Silvana Stremiz – Vita
Non riesco a ringraziare per il dolore e non sono molto disponibile a comprendere alcuni macabri disegni della vita.
Non riesco a ringraziare per il dolore e non sono molto disponibile a comprendere alcuni macabri disegni della vita.
La vita non va vissuta come fosse un compito da assolvere, ma va goduta, come un privilegio di cui approfittare.
La vita ti denuda per vestirti dei suoi abiti.
La nostra esistenza è un segreto che sta nel breve attimo in cui l’occhio si apre sul mondo e si chiude sull’eternità.
Si dice che il denaro non è tutto nella vita. Si parla sicuramente del denaro degli altri.
La serenità è un grande traguardo in questo mondo sommerso di dolore.

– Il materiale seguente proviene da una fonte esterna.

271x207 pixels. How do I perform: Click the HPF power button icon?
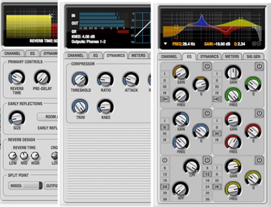tap(165, 160)
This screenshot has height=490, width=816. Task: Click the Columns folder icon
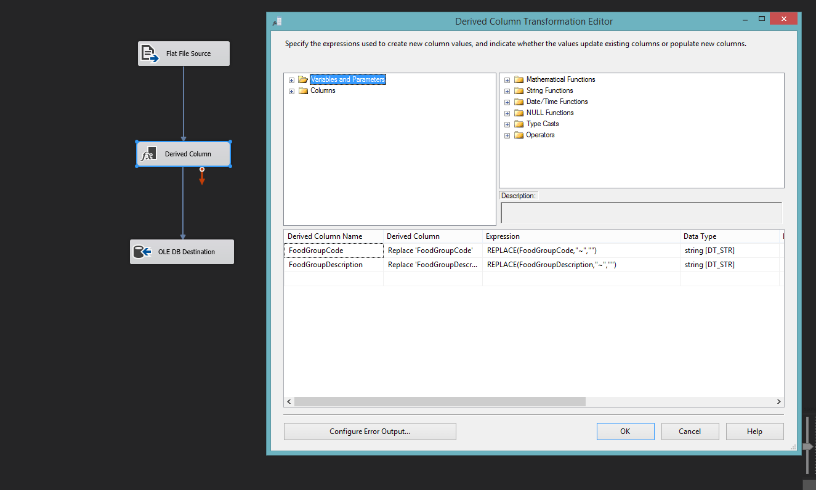[303, 90]
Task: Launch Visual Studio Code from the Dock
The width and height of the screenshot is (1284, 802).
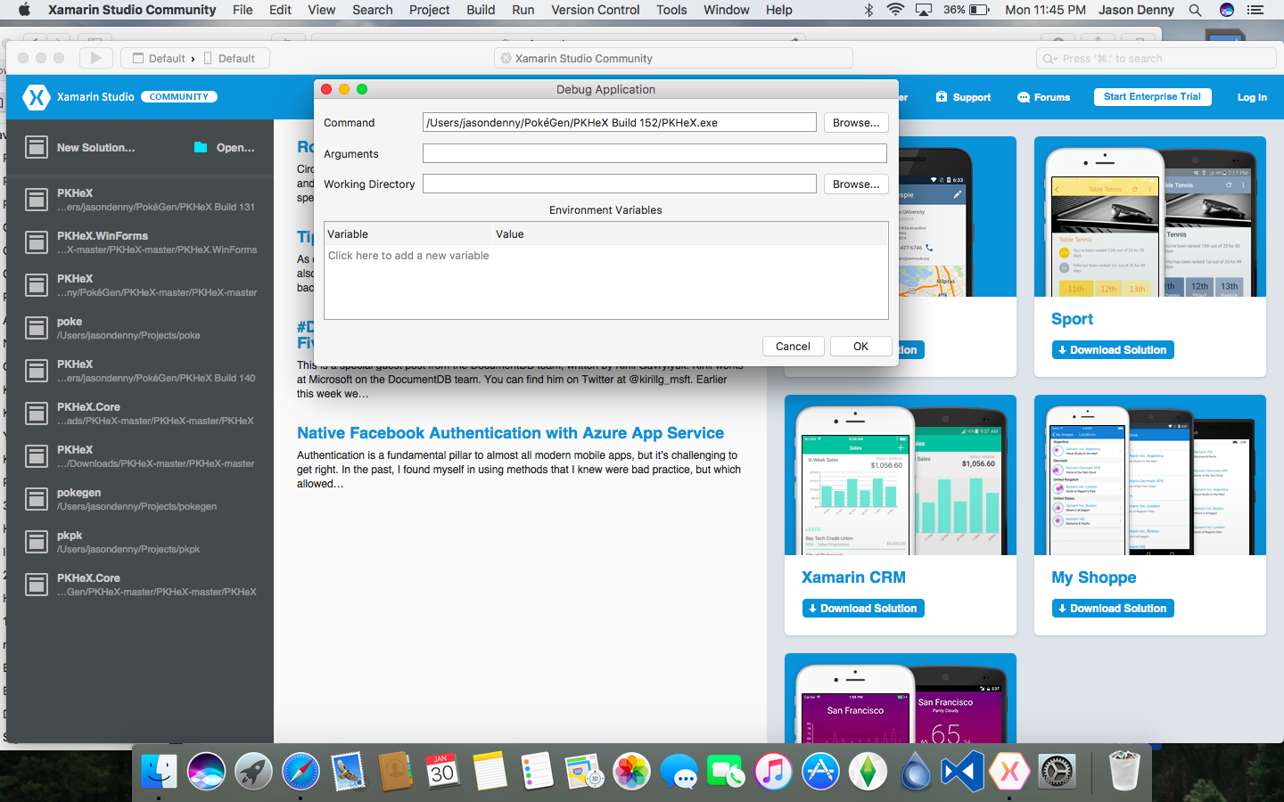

Accade che un giorno ti guardi allo specchio e non sei più tu. Osservi la fronte più ampia, il pozzo più scuro degli occhi, ti soffermi sull’intreccio sottile di rughe. Capisci di essere solo, non di esserlo diventato ma di esserlo stato da sempre. Si nasce e si muore soli, due eventi grandiosi con un unico protagonista e tra questi si evolve la vita che spesso è un monologo contraddittorio nel continuo tentativo di ovviare alla solitudine, un cercare di uscire da questa realtà intrinseca. Si tendono mani, si trovano occhi, si ascoltano voci, tutto per sentirsi meno perduti. L’errore più grande è voler mettere la propria felicità nelle mani di un altro. L’errore più grande è illudersi di non essere soli.